Un métier lucratif certes, mais dangereux. «Une fois mordu, on peut mourir en quelques jours si l’on est pas traité convenablement», explique Van Loi. Le chasseur doit toujours être prudent, la moindre inadvertance se paie cher. Selon lui, le mocassin piégé est particulièrement agressif. Il dresse la tête, gonfle le cou, siffle sans cesse, prêt à mordre. «Un jour que j’étais en train de saigner un mocassin pour en retirer la bile à la demande d’un client, j’ai été mordu à la main. Un accident professionnel imprévu. Dieu merci, ma main est suffisamment calleuse pour neutraliser la morsure !», s’amuse le chasseur.

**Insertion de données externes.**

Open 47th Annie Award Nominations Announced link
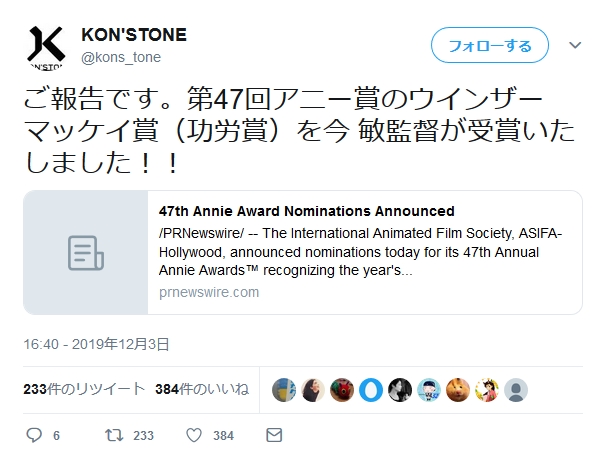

Un métier lucratif certes, mais dangereux. |
Crotale des bambous
Vo Van Dung, 51 ans, habitant la commune de Tân Phu Trung, a déjà quinze ans d’ancienneté dans la chasse aux serpents. «Impossible de me souvenir du nombre de serpents que j’ai capturés», se vante-t-il. Accompagné de visiteurs curieux, il va chercher ses nasses cachées ici et là dans les broussailles aux bords des rizières. Devant une touffe d’herbes folles, il se courbe puis s’exclame : «Ah ! Une couleuvre !». Lestement, il prend la nasse avec la main gauche et saisit la tête de l’animal avec la main droite, l’en retire, puis le met dans un sac. «C’est un serpent non venimeux. Mais, gare aux mains, si c’est un cobra ou un mocassin», avertit-il.
À la différence de Nguyên Van Loi qui cible les mocassins, Vo Van Dung chasse toutes les espèces. À ses débuts, il cherchait leurs repaires. Depuis cinq ans, il choisit de les chasser avec des nasses. «J’ai plus de 60 nasses. J’y mets des rats vivants comme appâts, ils pullulent dans cette région rizicole», révèle-t-il.
Selon lui, la chasse du crotale des bambous est tout à fait différente. Ce serpent venimeux, de petite taille, est arboricole. Posé sur les branches, il est quasi invisible. Celui qui passe par là et qui par mégarde le touche risque d’être mordu. Il faut d’abord le jeter à terre, puis appuyer sur la tête avec un bâton, avant de le saisir derrière la tête et le jeter dans le sac. «C’est l’une des espèces les plus meurtrières, et le traitement de sa morsure est coûteux, parfois inefficace», explique Vo Van Dung.
Mais, une chose est paradoxale : si ce crotale des bambous peut servir à la préparation de remèdes traditionnelles, il se vend à vil prix (20.000 dôngs pièce). «Pour cette raison, je ne chasse cette espèce que lorsque l’on me passe commande».
Mille victimes par an
Selon le vice-Professeur et Docteur Trân Quang Binh, chef de la clinique des maladies tropicales de l’hôpital Cho Rây, à Hô Chi Minh-Ville, sa clinique prend en charge chaque année de 800 à 1.000 victimes de serpents venimeux, dont presque la moitié mordus par des crotales des bambous. Les patients viennent pour l’essentiel des districts de Binh Chanh, Hoc Môn, Thu Duc, Cu Chi. «La plupart des espèces de serpents venimeux sont inventoriées dans la liste des animaux sauvages dont la chasse à but commercial est interdite», tient à souligner Dao Van Dang, directeur adjoint du service de foresterie de Hô Chi Minh-Ville.